» **Problem to work on**
Which passage of the essay on the Pareto best and the curse of doom runs from "Prerequisite reading: Being" through "to that skillset."? Copy that stretch word for word.

The Pareto Best and the Curse of Doom

I.

Prerequisite reading: Being the (Pareto) Best in the World.

A summary of Being the (Pareto) Best in the World: Being the world’s best mathematician is hard. Being the world’s best musician is hard. Being the world’s best mathematician/​musician is much easier, especially since there are multiple slots; an amazing mathematician who is also a competent musician, someone who is good at both, and a competent mathematician who is also an amazing musician can all find a niche.

I like this concept, and have kept it in my back pocket ever since I read it. I have sometimes described myself as a software engineer who was competent at public speaking and project management. That particular overlapping skillset is, it turns out, fairly valuable. While I was attempting to become a better software engineer, I was also trying to add competence at corporate budgets and accounting to that skillset.

These days I spend a lot of time talking to the kind of person who hangs out on LessWrong a lot or spends a lot of time going to Astral Codex Ten meetups. If ever I faced a problem that required a brilliant neuroscientist, or a gifted Haskell programmer, or a world leading expert in training honeybees, well, let’s just say I know somebody. There are people out there who are exemplary at the thing they do.

Sometimes they’re not very good at other things though. While Being The (Pareto) Best in the World felt optimistic when I first read it, these days I regard it as a curse of doom upon the world, blighting otherwise promising areas of effort and endeavor. I look around at places where it feels like everyone is dropping the ball and see a blasted wasteland where nothing grows because nobody has the right combination of seemingly basic skills.

II.

Imagine a toy model where everyone has a hundred points to put into being good at things.

» **Records shown**
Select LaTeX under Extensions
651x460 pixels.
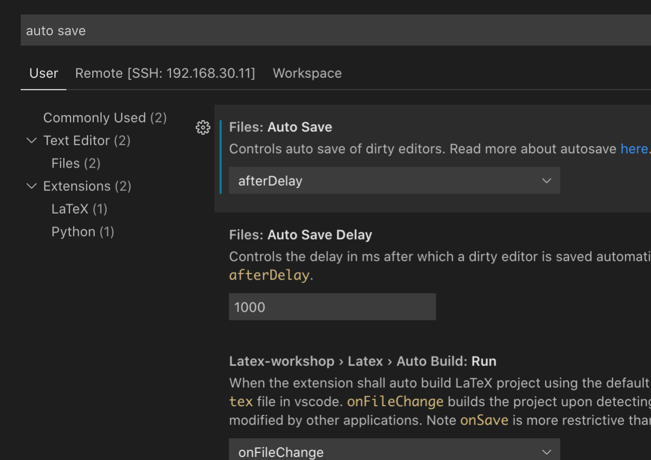coord(79,209)
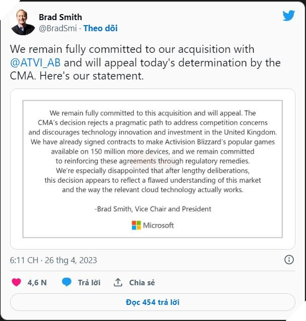The width and height of the screenshot is (306, 321).
Task: Click the Microsoft logo in the statement
Action: tap(152, 225)
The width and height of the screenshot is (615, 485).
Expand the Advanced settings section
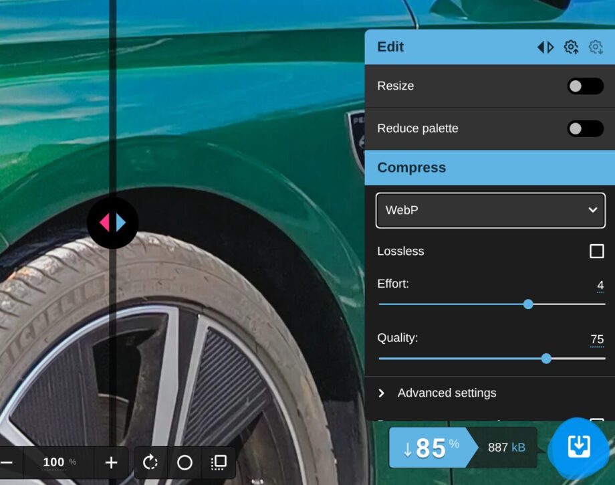click(x=447, y=393)
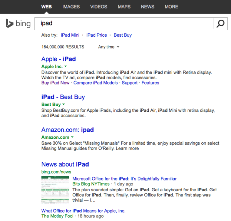Click the Microsoft Office news article thumbnail
This screenshot has width=231, height=221.
click(x=55, y=189)
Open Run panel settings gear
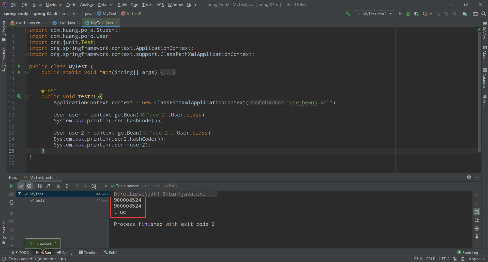488x262 pixels. (469, 177)
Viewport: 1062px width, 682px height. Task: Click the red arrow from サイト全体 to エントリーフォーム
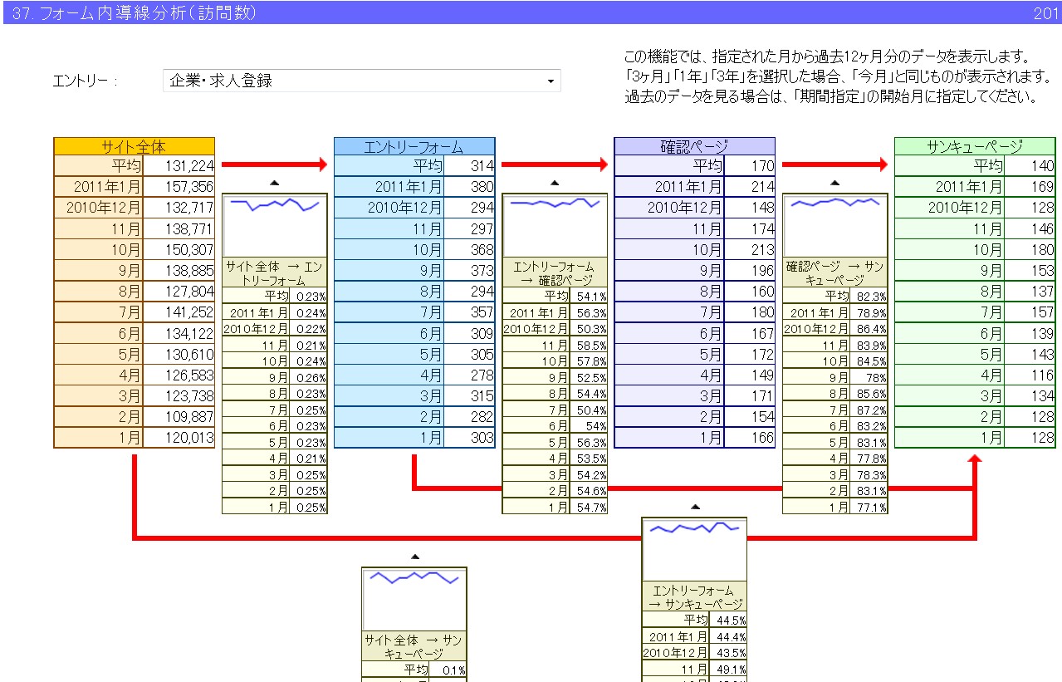click(275, 165)
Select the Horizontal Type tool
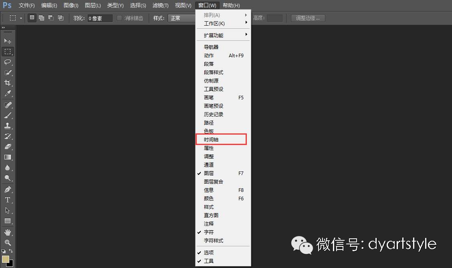 tap(7, 200)
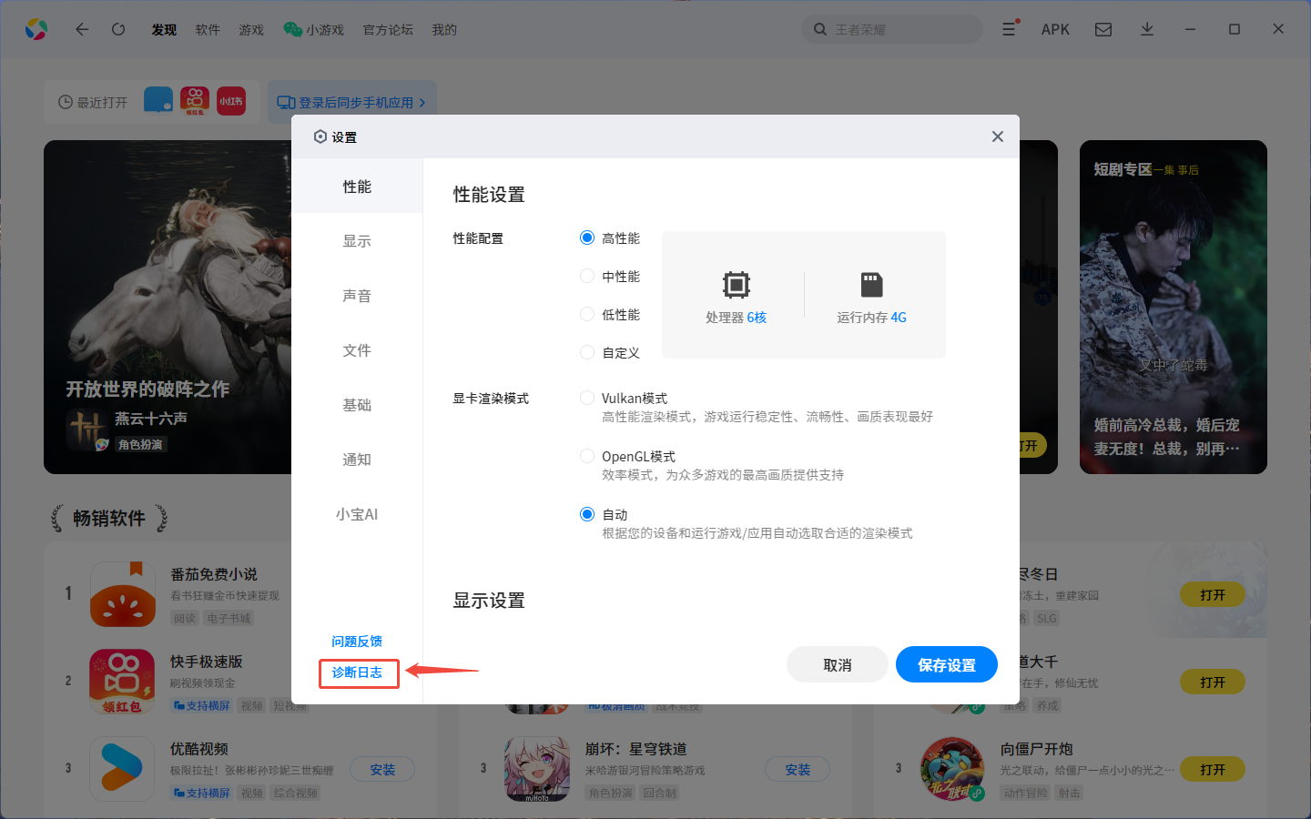Switch to the 显示 settings tab
This screenshot has height=819, width=1311.
click(x=357, y=241)
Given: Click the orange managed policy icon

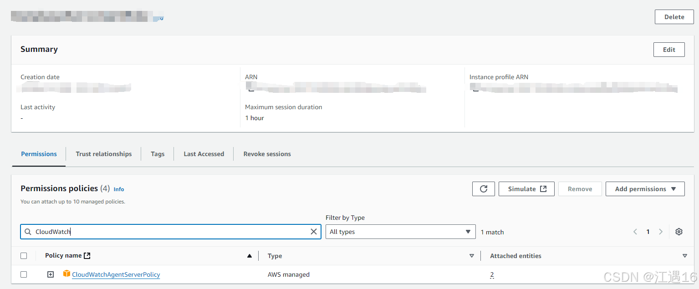Looking at the screenshot, I should (x=66, y=274).
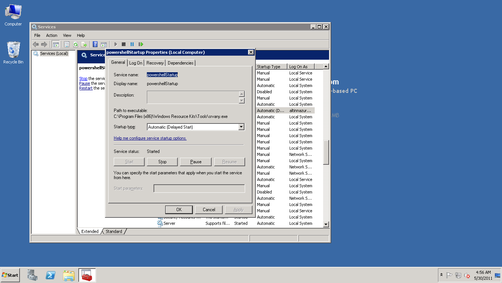This screenshot has height=283, width=502.
Task: Click the Restart Service toolbar icon
Action: (x=141, y=44)
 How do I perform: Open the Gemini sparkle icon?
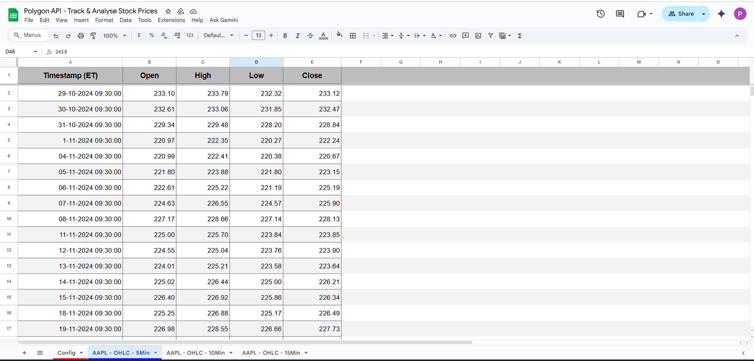coord(721,14)
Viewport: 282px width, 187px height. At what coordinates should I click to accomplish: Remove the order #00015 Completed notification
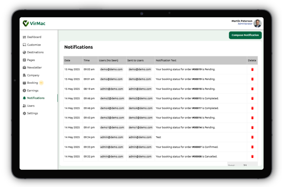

» **Exercise response**
Prerequisite reading: Being the (Pareto) Best in the World.

A summary of Being the (Pareto) Best in the World: Being the world’s best mathematician is hard. Being the world’s best musician is hard. Being the world’s best mathematician/​musician is much easier, especially since there are multiple slots; an amazing mathematician who is also a competent musician, someone who is good at both, and a competent mathematician who is also an amazing musician can all find a niche.

I like this concept, and have kept it in my back pocket ever since I read it. I have sometimes described myself as a software engineer who was competent at public speaking and project management. That particular overlapping skillset is, it turns out, fairly valuable. While I was attempting to become a better software engineer, I was also trying to add competence at corporate budgets and accounting to that skillset.